This repository contains the code for detecting vehicle tire conditions using a deep learning model. The model classifies tire images into two categories: "perfect" and "defective" using transfer learning with MobileNet_v2.
The primary objective of this project is to learn and utilize weights and Biases's different logs and artifacts in keras and tensorflow . Also to enhance vehicle safety by providing a reliable method for identifying tire defects. Tire-related crashes are a significant concern, and timely detection of defects can prevent accidents and ensure road safety. Click here to try this project in huggingface space
- Binary Classification: Classifies tire images into "perfect" and "defective".
- Transfer Learning: Utilizes MobileNet_v2 for efficient and accurate predictions.
- Real-Time Detection: Provides quick and reliable classification results.
- Web Interface: Includes a Gradio web interface for easy image upload and prediction.

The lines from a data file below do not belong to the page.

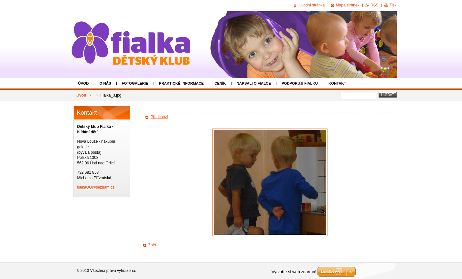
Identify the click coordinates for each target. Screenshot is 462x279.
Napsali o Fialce (254, 83)
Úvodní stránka (312, 5)
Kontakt (337, 83)
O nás (105, 83)
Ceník (220, 83)
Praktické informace (181, 83)
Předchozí (159, 117)
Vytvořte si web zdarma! (294, 271)
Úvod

The dataset consists of images of vehicle tires categorized into "perfect" and "defective". The data is split into training, validation, and test sets. The dataset was obtained from Roboflow
Provided by a Roboflow user License: CC BY 4.0
The model is built using MobileNet_v2 as the base model, with additional custom layers for the binary classification task.

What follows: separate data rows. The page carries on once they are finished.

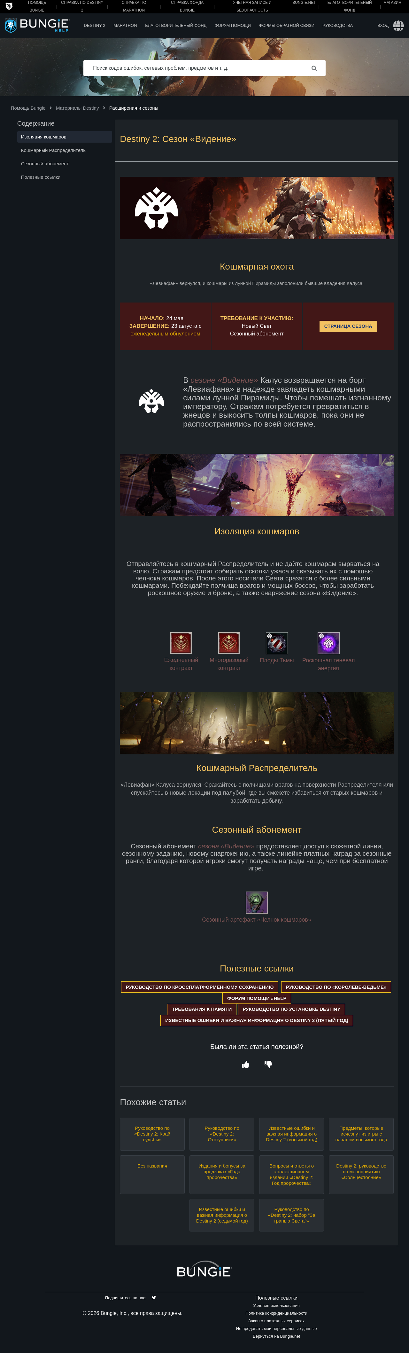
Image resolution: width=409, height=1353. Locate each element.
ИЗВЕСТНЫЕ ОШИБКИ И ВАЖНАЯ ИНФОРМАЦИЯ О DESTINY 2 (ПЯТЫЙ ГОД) (256, 1020)
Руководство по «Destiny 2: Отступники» (222, 1133)
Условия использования (276, 1305)
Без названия (152, 1165)
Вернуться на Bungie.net (276, 1336)
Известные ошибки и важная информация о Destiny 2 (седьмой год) (222, 1215)
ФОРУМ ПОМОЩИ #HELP (256, 998)
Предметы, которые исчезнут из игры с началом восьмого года (361, 1133)
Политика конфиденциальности (276, 1313)
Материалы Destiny (77, 108)
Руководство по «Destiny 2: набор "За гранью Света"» (291, 1215)
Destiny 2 (94, 25)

This project utilizes Weights and Biases to track experiments, log metrics, and visualize model performance.
- Create an account on Weights and Biases.
- Install the
wandb
library:pip install wandb
- Login to your Weights and Biases account:
wandb login
- Initialize Weights and Biases in your training script:
import wandb wandb.init(project="Project name", entity="your_wandb_entity") # Example of logging metrics wandb.log({"accuracy": accuracy, "loss": loss})
To run this project, follow these steps:
- Clone the repository:
git clone https://github.com/Arsalanzabeeb786/vehicle-tire-condition-detection.git
- Install the required dependencies:
pip install -r requirements.txt
Report of weight and biases can be seen here
Contributions are welcome! Please fork this repository and submit a pull request for any enhancements or bug fixes.
This project is licensed under the MIT License.